Records of interface elements:
........
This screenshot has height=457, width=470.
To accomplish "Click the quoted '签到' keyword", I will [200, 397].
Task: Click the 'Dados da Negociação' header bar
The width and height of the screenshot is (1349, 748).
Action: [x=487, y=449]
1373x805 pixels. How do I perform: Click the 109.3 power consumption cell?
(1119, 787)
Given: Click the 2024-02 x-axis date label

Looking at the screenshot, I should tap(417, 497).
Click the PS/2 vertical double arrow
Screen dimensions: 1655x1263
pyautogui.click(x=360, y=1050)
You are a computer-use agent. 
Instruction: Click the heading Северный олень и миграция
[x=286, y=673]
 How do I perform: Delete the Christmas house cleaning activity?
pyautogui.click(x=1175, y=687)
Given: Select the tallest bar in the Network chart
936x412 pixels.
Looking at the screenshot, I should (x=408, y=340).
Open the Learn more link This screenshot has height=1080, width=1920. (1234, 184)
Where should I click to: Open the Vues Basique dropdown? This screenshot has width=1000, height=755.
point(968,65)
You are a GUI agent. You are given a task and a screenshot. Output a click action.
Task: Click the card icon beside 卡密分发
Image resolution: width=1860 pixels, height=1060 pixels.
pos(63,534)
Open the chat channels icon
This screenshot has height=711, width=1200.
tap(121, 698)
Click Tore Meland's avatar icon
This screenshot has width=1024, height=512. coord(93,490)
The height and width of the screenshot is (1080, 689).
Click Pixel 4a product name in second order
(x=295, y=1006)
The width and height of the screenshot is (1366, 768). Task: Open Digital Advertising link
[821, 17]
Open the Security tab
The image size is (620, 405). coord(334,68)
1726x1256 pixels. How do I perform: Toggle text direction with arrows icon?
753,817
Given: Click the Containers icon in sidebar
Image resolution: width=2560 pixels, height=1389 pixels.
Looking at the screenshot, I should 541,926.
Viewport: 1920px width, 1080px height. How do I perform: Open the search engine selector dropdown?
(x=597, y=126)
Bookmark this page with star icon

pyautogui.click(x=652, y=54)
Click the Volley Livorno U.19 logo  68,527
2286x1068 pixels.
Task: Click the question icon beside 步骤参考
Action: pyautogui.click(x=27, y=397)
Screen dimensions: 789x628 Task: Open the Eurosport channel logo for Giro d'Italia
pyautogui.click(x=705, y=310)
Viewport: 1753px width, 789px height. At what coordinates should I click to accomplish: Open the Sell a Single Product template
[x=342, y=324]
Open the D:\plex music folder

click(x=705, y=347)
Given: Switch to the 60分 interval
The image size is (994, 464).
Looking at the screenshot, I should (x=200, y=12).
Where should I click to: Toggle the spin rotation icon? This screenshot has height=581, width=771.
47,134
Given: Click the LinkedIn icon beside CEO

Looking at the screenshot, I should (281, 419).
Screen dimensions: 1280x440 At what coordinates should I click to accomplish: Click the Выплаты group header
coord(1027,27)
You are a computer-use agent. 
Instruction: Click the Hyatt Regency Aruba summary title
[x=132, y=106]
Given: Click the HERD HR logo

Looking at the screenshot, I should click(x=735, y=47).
........
Reproduce verbatim the lines above, starting at the line that contains "The height and" and continuing through the final line of the records.

The height and width of the screenshot is (1080, 689).
Click Pixel 4a product name in second order
(x=295, y=1006)
The width and height of the screenshot is (1366, 768). Task: Open Digital Advertising link
[821, 17]
Open the Security tab
The image size is (620, 405). coord(334,68)
1726x1256 pixels. How do I perform: Toggle text direction with arrows icon?
753,817
Given: Click the Containers icon in sidebar
Image resolution: width=2560 pixels, height=1389 pixels.
Looking at the screenshot, I should 541,926.
Viewport: 1920px width, 1080px height. How do I perform: Open the search engine selector dropdown?
(x=597, y=126)
Bookmark this page with star icon

pyautogui.click(x=652, y=54)
Click the Volley Livorno U.19 logo  68,527
2286x1068 pixels.
Task: Click the question icon beside 步骤参考
Action: pyautogui.click(x=27, y=397)
Screen dimensions: 789x628 Task: Open the Eurosport channel logo for Giro d'Italia
pyautogui.click(x=705, y=310)
Viewport: 1753px width, 789px height. At what coordinates should I click to accomplish: Open the Sell a Single Product template
[x=342, y=324]
Open the D:\plex music folder

click(x=705, y=347)
Given: Switch to the 60分 interval
The image size is (994, 464).
Looking at the screenshot, I should (x=200, y=12).
Where should I click to: Toggle the spin rotation icon? This screenshot has height=581, width=771.
47,134
Given: Click the LinkedIn icon beside CEO

Looking at the screenshot, I should (281, 419).
Screen dimensions: 1280x440 At what coordinates should I click to accomplish: Click the Выплаты group header
coord(1027,27)
You are a computer-use agent. 
Instruction: Click the Hyatt Regency Aruba summary title
[x=132, y=106]
Given: Click the HERD HR logo

Looking at the screenshot, I should click(x=735, y=47).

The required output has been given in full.